Let's take a simple dummy extrinsic as example:

force_apply_min_commission (here) is a simple extrinsic doing 2read and 1 write so having ms as execution time doesn't make sense.

What is peculiar in the specific benchmark (and in many in staking-async pallet in the SDK) is that before benchmarking, we do massive storage deletion (e.g. on PolkadotAH we delete 27k nominators/ validators and all related storage items - so a lot). This happens in the benchmark setup phase and shouldn't therefore leak into benchmark results (see Notes at the end for a recent fix/workaround in frame-omni-bencher).

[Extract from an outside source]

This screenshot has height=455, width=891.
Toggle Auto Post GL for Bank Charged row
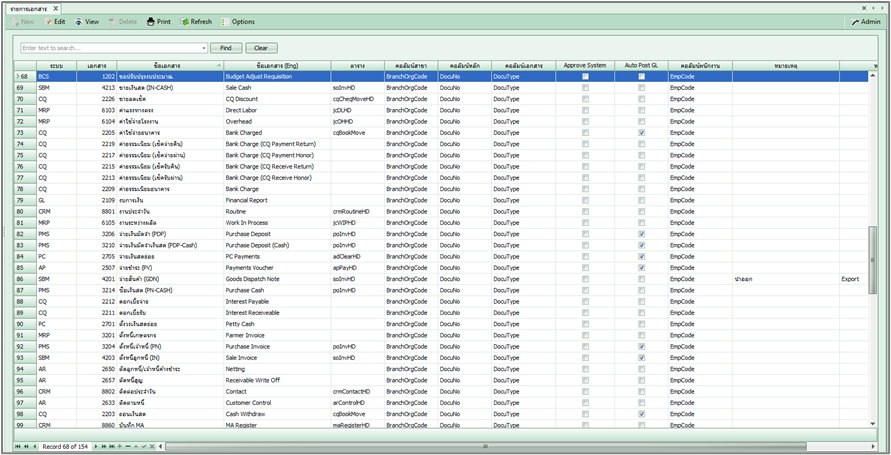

force_apply_min_commission in pallet_staking_async takes ~46µs with trie-db 0.30.0 but ~2.8ms with trie-db 0.31.0 while testing on my Ubuntu desktop. Results are aligned with what we see while running benchmark on fellowship CI (QEMU/native runner): look at the difference in results between a frame-omni-bencher built with 0.30.0 and one with 0.31.0 here -> polkadot-fellows/runtimes#1065 (comment)

The regression affects any benchmark whose setup (so before actually measuring the extrinsic) populates/deletes a large trie (e.g. > 25k validator/nominator entries) — the overhead seems to come from commit_db() / trie backend operations, not in the benchmarked extrinsic itself.

Bisection summary

(results coming from my local desktop, we observed the same on CI)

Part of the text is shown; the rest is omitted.